Letters to the Editor

by Various
Satellite Remote Sensing

I have just received the April 1998 issue of Linux Journal. My highest regards for such an informative article as “Satellite Remote Sensing of the Oceans” by S. Keogh, E. Oikonomou, D. Ballestero and I. Robinson. My attention was held very closely by the details and explanations written in this article. I'm well aware of the problems in remote sensing systems, and the potentially enormous amounts of data which must be manipulated in order to make sense of it. This was great! Find more authors like them.

—Bill Staehle staehle@netvalue.net

Kernel Korner

First let me congratulate all of LJ's editors. I am staying up hours to digest and learn all I can possibly read. It is really wonderful to have a chance to learn so much.

Here I am referring to “Writing a Linux Driver” by Fernando Matía. I find it to be a good foundation for device drivers. An added reference for anyone who would like to look into drivers further is Writing A UNIX Device Driver by Janet Egan and Thomas Teixeira (John Wiley and Sons, 1988). Even though it is for UNIX, it proves very useful for Linux. Thanking you and Fernando Matía.

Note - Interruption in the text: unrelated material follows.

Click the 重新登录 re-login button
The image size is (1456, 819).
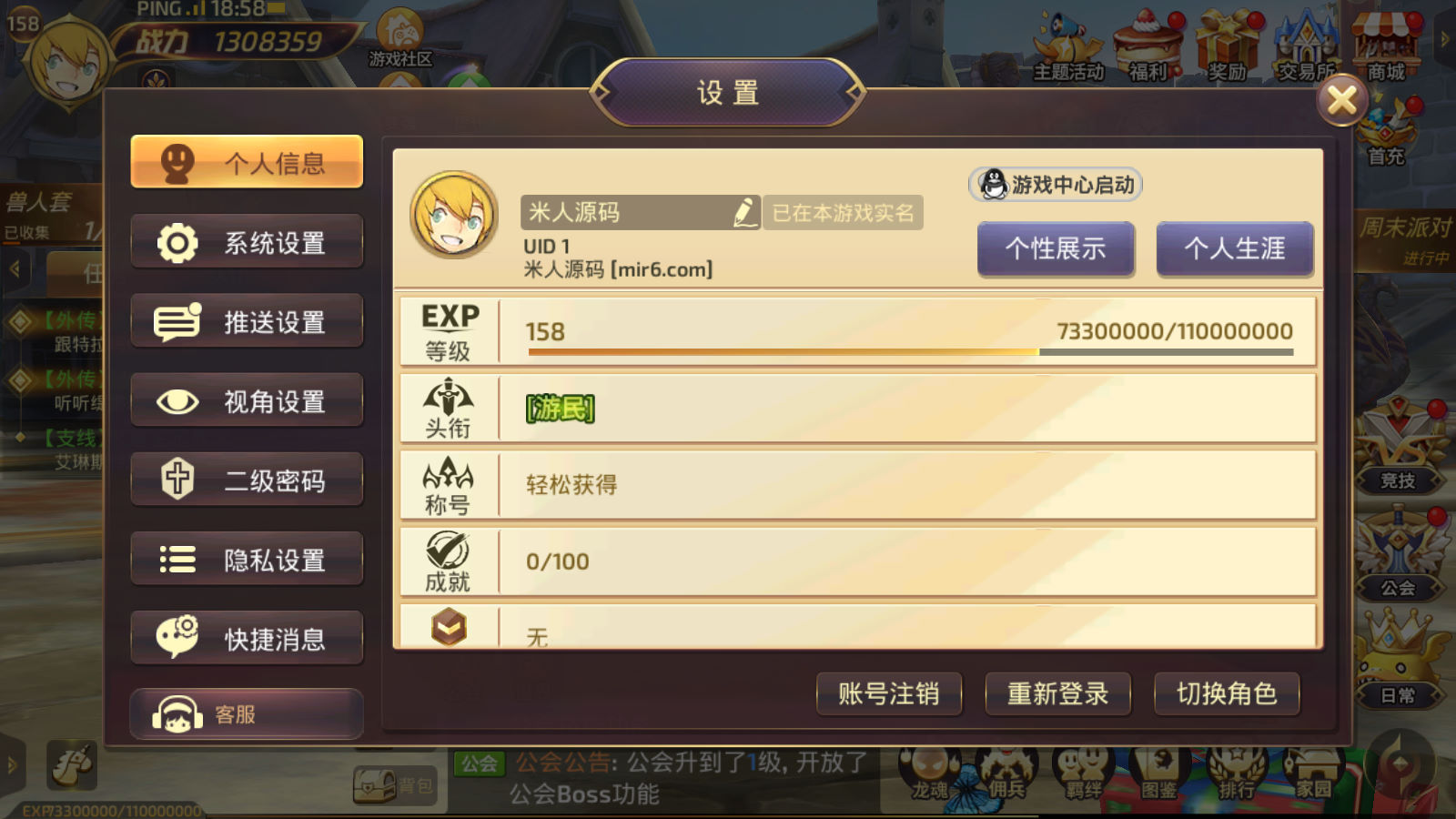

—Silvio agola@grumpy.igpp.ucla.edu

About Issue 47 (GUI)

I have subscribed to your wonderful magazine since 1995 and I have found it to be useful, informative and fair. But I must tell you my disappointment about your graphical user interfaces issue, March 1998.a) XView is old and passing out of favor, even though it is still useful.b) CDE is proprietary.c) TkDesk is nothing more than an elaborate file manager.d) GTK and GNOME are by no means ready for production machines.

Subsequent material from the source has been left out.